The bumps of Mrs. Comb’s vacuum cleaning in her boudoir, directly above his hammock, awoke Pithecanthropus several hours later. The Venerable Bus’s journey had come to an end as the new day dawned. Without stirring, Pithecanthropus could tell they had parked somewhere hot from the aroma of dry-roasted locusts. He crawled out and got to his feet in an ocher desert of pebbles, boulders, and bones. The sun’s naked eyeball stared unblinkingly from a pink-dry sky. The desert wind stirred but did not cool the heat. Unswerving as an algebraic constant, the road ran to its vanishing point. Pithecanthropus flexed his mighty biceps, drummed his triple-barreled triceps, and bellowed his morning roar. Mrs. Comb shook the crumbs from the breakfast tablecloth, muttering, as she did every morning, “Must we put up with that ungodly racket every morning?” Goatwriter appeared on the steps and climbed down to the baked earth. “Good m-morning.” Pithecanthropus bowed shyly to Mrs. Comb and grunted a greeting and a question to Goatwriter. “I believe,” the latter replied, “that we have arrived in the Northern Territories, but of Terra Australis or M-mars I cannot be sure. If one consults Sir Joseph Banks’s magnum—”
Goatwriter never finished his sentence because a maelstrom of feathers arose from nowhere, engulfed the Venerable Bus, and deprived the writer of the power of speech. Moogurning, phewlitting, macawbering, hallucinogenic birds, many unseen since the days when mythology was common gossip. Mrs. Comb dived for cover under the steps. Pithecanthropus lost his vision in the winged rhythms, and glimpsed his childhood in fossilized forests. Goatwriter was identifying and classifying: “Archaeopteryx . . . Thewlicker’s goose . . . Quetzalcoatlus . . . Greater hopeless auks . . . Nightjars at noon . . .” He closed his eyes and a druggy smile encircled his face. “Fragments . . . I hear fragments . . .” Time spun for a time, until the birds vanished thitherly as suddenly as hitherly. “Extra ordinary avifauna!” declared Goatwriter, once he had relocated his tongue. “Come out, Mrs. Comb, the coast is clear! D-do you know, I heard fragments of the truly untold tale? The birds were singing it to me! Excuse m-me, friends, but I m-must repair to m-my writing bureau without further d-delay!”

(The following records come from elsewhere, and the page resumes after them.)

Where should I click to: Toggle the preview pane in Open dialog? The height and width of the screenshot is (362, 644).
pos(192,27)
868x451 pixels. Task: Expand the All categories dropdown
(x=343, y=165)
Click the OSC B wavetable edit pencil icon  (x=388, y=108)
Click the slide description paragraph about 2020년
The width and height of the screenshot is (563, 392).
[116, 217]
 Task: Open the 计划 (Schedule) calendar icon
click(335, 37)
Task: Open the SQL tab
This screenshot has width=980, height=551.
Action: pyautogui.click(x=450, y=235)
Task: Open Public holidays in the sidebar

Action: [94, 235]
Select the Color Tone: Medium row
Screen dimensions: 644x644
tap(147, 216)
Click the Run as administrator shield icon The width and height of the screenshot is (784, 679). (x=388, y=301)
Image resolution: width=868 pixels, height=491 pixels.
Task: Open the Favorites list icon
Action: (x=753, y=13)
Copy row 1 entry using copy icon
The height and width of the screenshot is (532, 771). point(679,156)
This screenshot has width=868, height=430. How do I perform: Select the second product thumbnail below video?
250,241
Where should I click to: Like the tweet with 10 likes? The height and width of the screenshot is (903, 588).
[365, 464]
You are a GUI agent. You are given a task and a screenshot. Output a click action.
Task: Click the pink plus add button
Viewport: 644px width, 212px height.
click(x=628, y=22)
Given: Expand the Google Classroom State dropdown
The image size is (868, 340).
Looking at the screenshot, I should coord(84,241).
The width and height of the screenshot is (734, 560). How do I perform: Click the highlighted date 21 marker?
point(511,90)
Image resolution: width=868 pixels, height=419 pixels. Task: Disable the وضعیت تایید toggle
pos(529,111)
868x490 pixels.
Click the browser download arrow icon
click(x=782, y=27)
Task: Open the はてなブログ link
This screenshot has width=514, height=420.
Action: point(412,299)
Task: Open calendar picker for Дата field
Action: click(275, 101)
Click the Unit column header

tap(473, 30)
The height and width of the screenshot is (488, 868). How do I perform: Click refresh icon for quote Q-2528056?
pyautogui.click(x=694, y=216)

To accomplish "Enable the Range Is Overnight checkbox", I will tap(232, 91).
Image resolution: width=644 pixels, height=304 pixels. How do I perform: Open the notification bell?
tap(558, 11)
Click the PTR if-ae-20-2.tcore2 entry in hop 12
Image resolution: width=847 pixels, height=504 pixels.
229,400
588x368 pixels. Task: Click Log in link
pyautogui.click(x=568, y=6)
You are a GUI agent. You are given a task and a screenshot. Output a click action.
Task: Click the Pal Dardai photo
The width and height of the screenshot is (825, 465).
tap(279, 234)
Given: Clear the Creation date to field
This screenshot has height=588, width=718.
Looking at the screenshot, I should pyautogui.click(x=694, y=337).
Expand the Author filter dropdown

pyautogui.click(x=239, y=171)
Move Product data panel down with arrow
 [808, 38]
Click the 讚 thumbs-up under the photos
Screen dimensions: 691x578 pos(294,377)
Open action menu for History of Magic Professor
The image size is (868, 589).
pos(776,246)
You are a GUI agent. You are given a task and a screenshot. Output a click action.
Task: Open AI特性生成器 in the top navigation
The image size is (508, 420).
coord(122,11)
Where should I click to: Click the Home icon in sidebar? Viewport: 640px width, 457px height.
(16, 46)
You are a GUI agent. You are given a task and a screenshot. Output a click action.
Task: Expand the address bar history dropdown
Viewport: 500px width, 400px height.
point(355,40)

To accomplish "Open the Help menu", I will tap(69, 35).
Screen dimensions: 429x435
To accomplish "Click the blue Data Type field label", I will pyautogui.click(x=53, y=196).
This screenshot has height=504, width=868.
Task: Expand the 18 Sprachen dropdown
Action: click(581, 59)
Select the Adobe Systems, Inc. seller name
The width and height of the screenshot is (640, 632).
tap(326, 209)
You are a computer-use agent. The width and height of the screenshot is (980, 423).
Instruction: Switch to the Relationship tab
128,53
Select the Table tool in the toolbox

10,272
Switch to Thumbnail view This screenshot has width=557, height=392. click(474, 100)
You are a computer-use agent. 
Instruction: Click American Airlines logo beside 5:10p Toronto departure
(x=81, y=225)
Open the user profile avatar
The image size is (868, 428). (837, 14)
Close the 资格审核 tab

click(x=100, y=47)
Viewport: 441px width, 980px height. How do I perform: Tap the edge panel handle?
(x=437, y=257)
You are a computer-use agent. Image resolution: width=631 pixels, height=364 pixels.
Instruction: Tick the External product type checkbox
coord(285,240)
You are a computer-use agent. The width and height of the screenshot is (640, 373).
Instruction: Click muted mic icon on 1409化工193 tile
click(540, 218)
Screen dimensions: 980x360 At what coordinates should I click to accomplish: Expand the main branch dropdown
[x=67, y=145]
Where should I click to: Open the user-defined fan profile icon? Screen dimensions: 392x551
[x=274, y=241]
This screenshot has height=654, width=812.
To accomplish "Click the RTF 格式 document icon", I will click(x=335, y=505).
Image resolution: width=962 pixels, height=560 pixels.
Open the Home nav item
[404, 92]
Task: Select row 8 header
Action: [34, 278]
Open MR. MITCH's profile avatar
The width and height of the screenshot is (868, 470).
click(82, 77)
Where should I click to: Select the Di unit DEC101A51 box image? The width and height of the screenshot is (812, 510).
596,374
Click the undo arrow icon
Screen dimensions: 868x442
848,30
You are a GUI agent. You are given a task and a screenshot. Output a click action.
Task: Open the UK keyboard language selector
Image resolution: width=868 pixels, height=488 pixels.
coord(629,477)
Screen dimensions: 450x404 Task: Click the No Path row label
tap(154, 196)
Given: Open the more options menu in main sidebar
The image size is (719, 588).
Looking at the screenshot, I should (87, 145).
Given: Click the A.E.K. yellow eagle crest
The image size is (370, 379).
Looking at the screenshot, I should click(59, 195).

I sit at the writing bureau with a fresh sheet of paper, and for a moment the page is perfect. The photograph of my father is open on the bureau too. How do you write a letter to a real live private detective? Dear Sir, you don’t know me, but—rejected. Dear Sir, I am the late Mr. Morino’s personal assistant, and I am writing to ask for a replacement —rejected. Dear Sir, my name is Eiji Miyake—you spied on me not so long ago for— rejected. I decide to be uncunning and brief. Sir: please send a copy of the ID file on Eiji Miyake to Box 333 Tokyo Evening Mail. Thank you. If it works, it works; if it fails, nothing I could say would have persuaded him anyway. I go back down to the garden and burn the three drafts—if Buntaro or Mrs. Sasaki found out, they would tell me I am insane for seeking out anyone connected with Morino, and of course they would be quite right. But surely, if the detective posed a threat we would know about it by now. He sifted through my capsule for Morino, so he knows where to find me. I put the note into an envelope, address and seal it. That was the easy part. Now I have to go out and post it.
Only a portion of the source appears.